Felice Rahel Schragenheim was a Jewish resistance fighter during World War II. She is known for her tragic love story with Lilly Wust and death during a march from Gross-Rosen concentration camp to Bergen-Belsen concentration camp in Germany or, not later than, March 1945 in Bergen-Belsen.
Stanisław Sedlaczek, born in Kołomyja, in what is now Ukraine, was a Polish professor and scoutmaster. One of the organizers of pre-war Sokół troops among university students, he founded the underground resistance scouting organisation "Hufce Polskie" during World War II.

Aleksander Stawarz codename: Leśnik, Baca was a Polish Army Colonel.

Johannes Stubberud was a Norwegian newspaper editor who was imprisoned and killed during the occupation of Norway by Nazi Germany.

Augustyn Suski, was a Polish poet, pedagogue in the interwar period, and underground activist during World War II. Under the German occupation, Suski became a founder of the Polish resistance organization called Tatra Confederation, a.k.a.
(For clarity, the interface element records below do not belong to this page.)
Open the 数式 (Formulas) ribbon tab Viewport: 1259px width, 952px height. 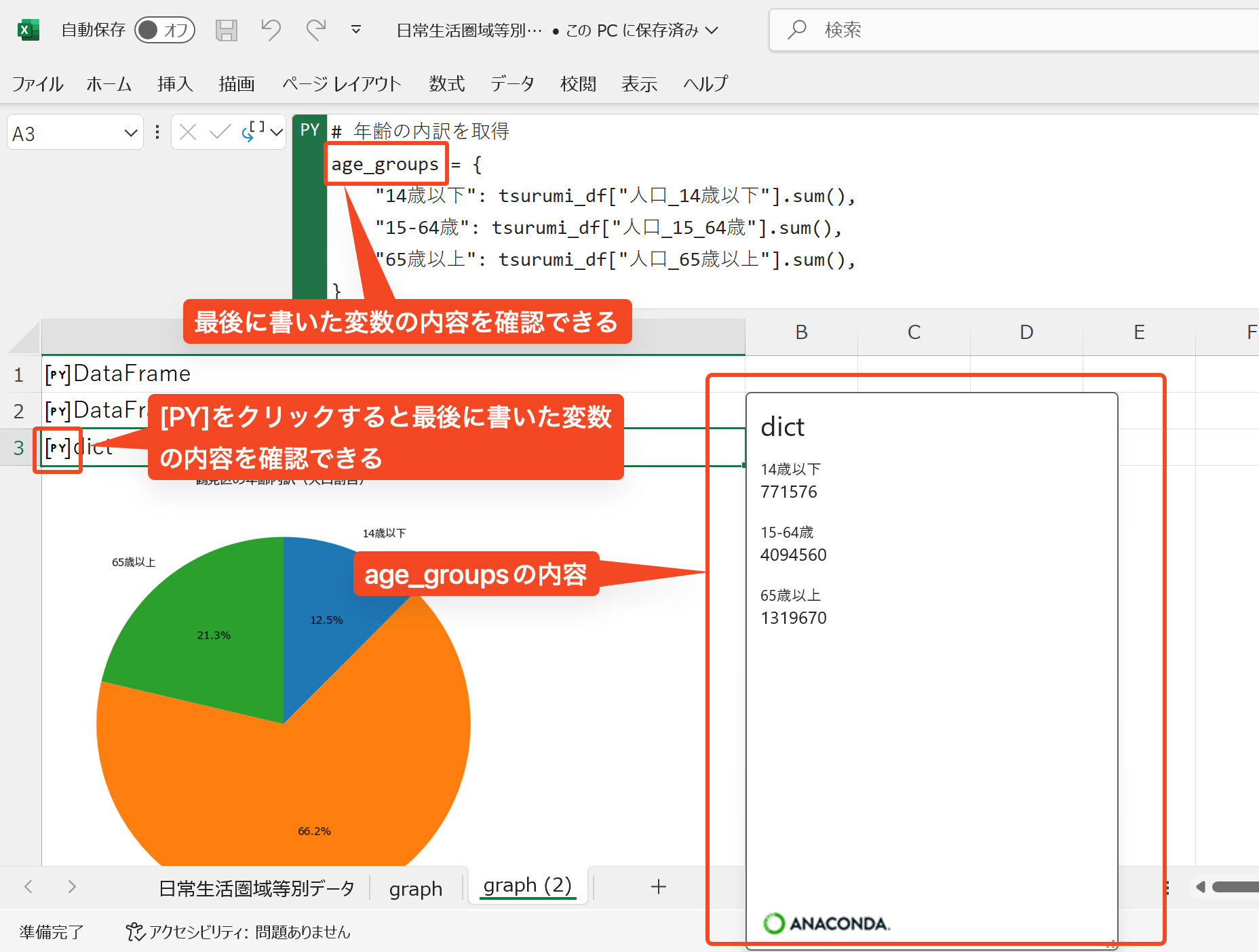(x=446, y=83)
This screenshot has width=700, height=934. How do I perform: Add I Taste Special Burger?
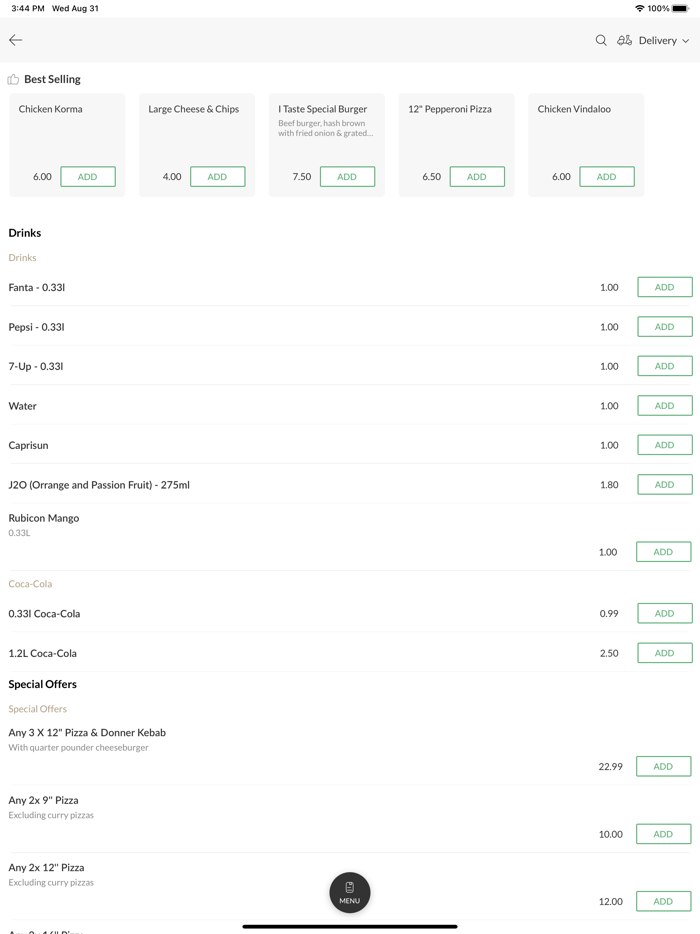click(x=347, y=177)
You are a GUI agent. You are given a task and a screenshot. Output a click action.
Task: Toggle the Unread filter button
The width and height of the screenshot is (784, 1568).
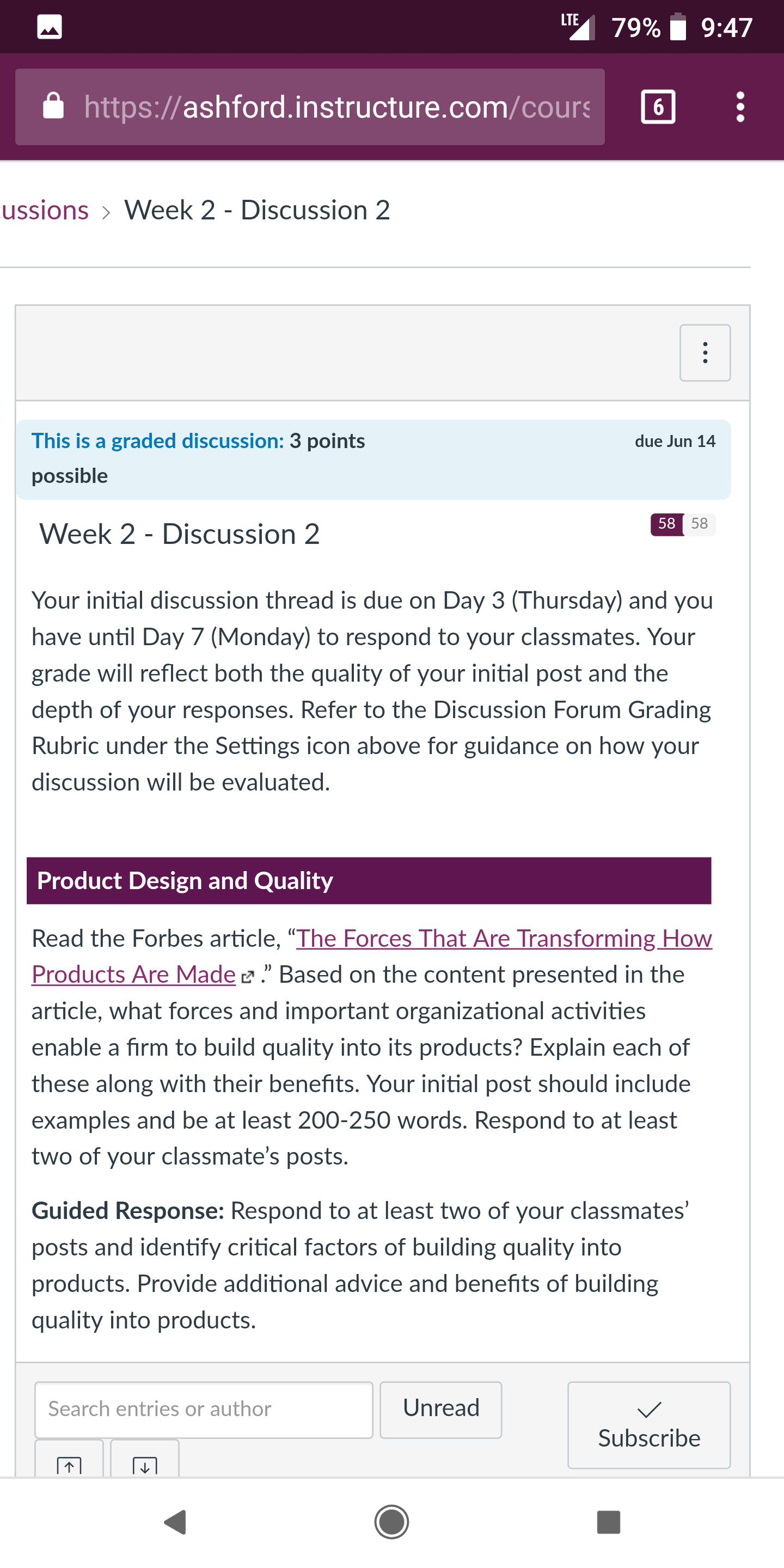click(440, 1410)
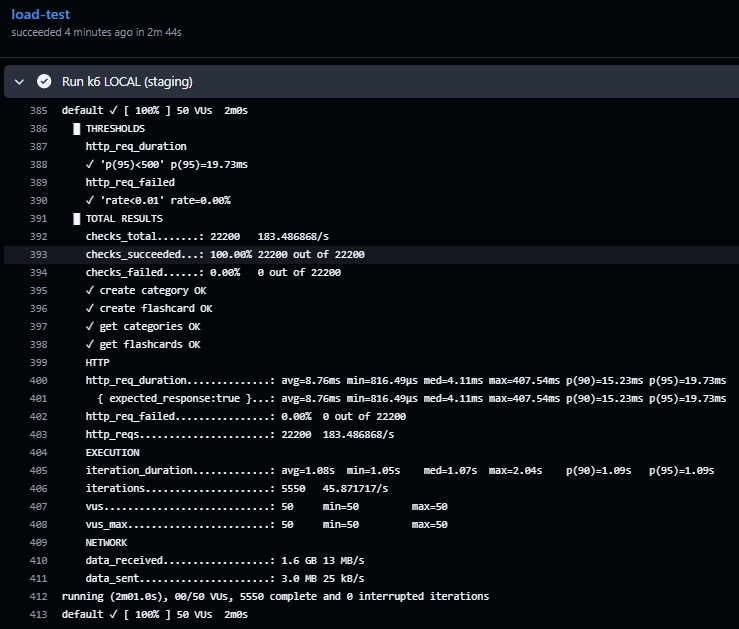Click the Run k6 LOCAL (staging) step header
The image size is (739, 629).
[371, 82]
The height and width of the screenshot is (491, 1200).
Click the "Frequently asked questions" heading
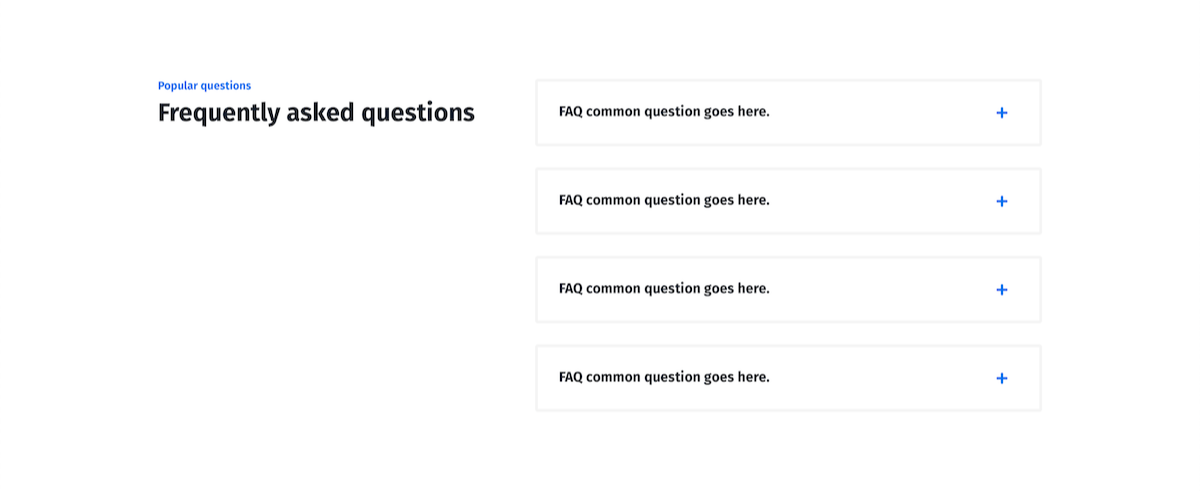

Confederation of the Tatra Mountains, operating in the Nowy Targ area of Podhale. He died at the Auschwitz concentration camp.

Ernest Toussaint was a Luxembourgian boxer who competed in the 1936 Summer Olympics. He was born in Rumelange.

Friedrich Weißler was a German lawyer and judge. He came from a Jewish family but was baptized as Protestant as a child. He belonged to the Christian resistance against National Socialism.

Albert Willimsky was a German Roman Catholic priest active in resistance movement against the National Socialism, martyred in the Sachsenhausen concentration camp.